**Exercises:**
1. Do these statements agree with the October gardening text? Answer yes or no for each, quoting the deciding words. (a) The wheelbarrow first reached Europe as a flat long-handled barrow. (b) The writer's favorite autumn colors are the very bright reds. (c) Horticultural fleece is recommended as protection against early frost.
2. Reproduce the October gardening text between "The truth is" and "back and muscles.", inclusive.
3. Which flowers does the October gardening text name as still filling the gardens at the beginning of October? List them all.

**Text section:**

★ ★ ★

The most notable thing about October is the smell. Perhaps it would be more accurate to say the mixture of smells that seem to drift in with the month. The most characteristic is from ripening apples, but outdoor chrysanthemems are “autumn.” They have a smell all of their own. There is also a slight scent of gentle decay a musty earthy slightly damp smell of falling leaves that is both rich and sad, conkers, rain and handful of perfectly made compost add to the mix. No other month has the capacity for change like October: it comes in as late summer and a few weeks later may leave us in the grip of winter. Global warming may delay the onset of very cold weather in autumn; also one of the many effects of climate change is that our gardens are flowering longer and produce more colourful autumns.
The colours I like most are not the very bright reds, which always seem a bit too gaudy for the gentle autumn days, but the few days when the trees and hedges turn golden yellow reflecting the late sunshine; the field maple and elms are the best for this, and in spite of the Dutch Elm disease the elms live happily as hedges. Anytime now a fresh crop of seed/plant catalogues will be dropping through our letter boxes tempting us to grow all the latest varieties and of course our old favourites in the next season, not as far away as you think.
It is always surprising how fulsome things appear at the beginning of October, but this flatters to deceive – vegetable gardens still producing late crops and short day light flowers are still filling the gardens, dahlias, asters chrysanthemums, nicotiana, phlox and hardy fuchsias, but they are running out of time: every fine very sunny day is borrowed and the light, although soft and golden, is slipping slowly but surely away.
The truth is that October is clearly the end of the gardening year. Autumn rents are due and the harvest is all in weather permitting.
There is no guarantee that there won’t be any hard frost in October so be prepared. Horticultural fleece is the best protection against early frost, either laid over small plants or draped over vulnerable shrubs. Let the wheelbarrow do the work, undoubtedly one of the gardener’s most useful inventions. Through the centuries gardeners have been aware of the toll their work can take on the health of their back and muscles.
The wheelbarrow was certainly in use in China in the 3rd century BC, for carrying people and goods, not gardening. It did not reach Europe until the middle ages, not as the boxy device that we know but a flat long handled barrow. By the end of the mid 19th century a plethora of designs both single and two wheeled were available.
At this time homes and green houses were heated with coal fires; cinders were sifted regularly as the ashes made valuable fertilizers and barrows were fitted with cinder sifters on top, some also were complete “sifter boards”. During his stay in England in 1697 Tsar Peter the Great enjoyed being pushed about in John Evelyn’s garden in Deptford in a wheelbarrow at the cost of a holly hedge being seriously damaged.
Now is your last chance to trim conifers, hedges and topiary. You are unlikely to get any further growth this season so once cut they will maintain their neat outlines throughout the winter months.
A little word of warning , wild fungi and mushrooms are part of the garden’s ecosystem and they pop up all over the place at this time of year. Unless you know your fungi and can identify them accurately be very careful what you pick to eat. Admittedly very tasty with a fry, but some of them are also very poisonous. Do take great care. No visits to hospital.

★ ★ ★

**Source material:**
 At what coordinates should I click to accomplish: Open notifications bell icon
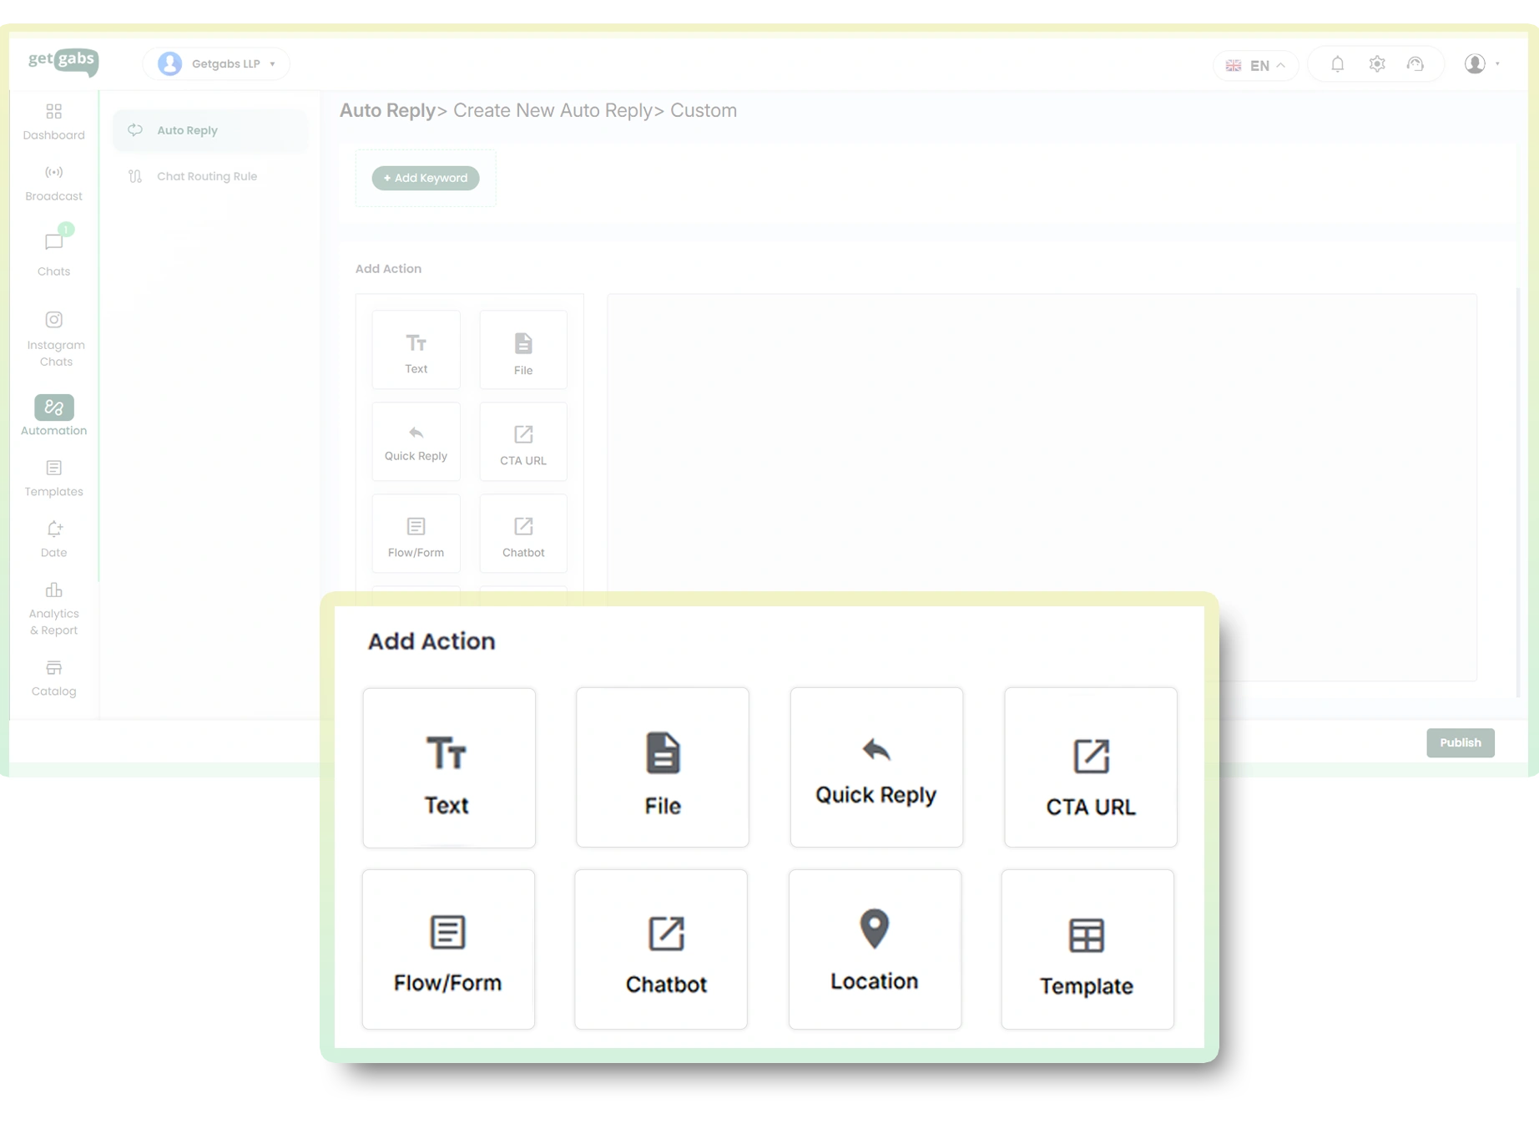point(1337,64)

★ ★ ★

**Response list:**
1.
(a) Yes: "It did not reach Europe until the middle ages, not as the boxy device that we know but a flat long handled barrow."
(b) No: "The colours I like most are not the very bright reds"
(c) Yes: "Horticultural fleece is the best protection against early frost"

2.
The truth is that October is clearly the end of the gardening year. Autumn rents are due and the harvest is all in weather permitting.
There is no guarantee that there won’t be any hard frost in October so be prepared. Horticultural fleece is the best protection against early frost, either laid over small plants or draped over vulnerable shrubs. Let the wheelbarrow do the work, undoubtedly one of the gardener’s most useful inventions. Through the centuries gardeners have been aware of the toll their work can take on the health of their back and muscles.

3.
- dahlias
- asters
- chrysanthemums
- nicotiana
- phlox
- hardy fuchsias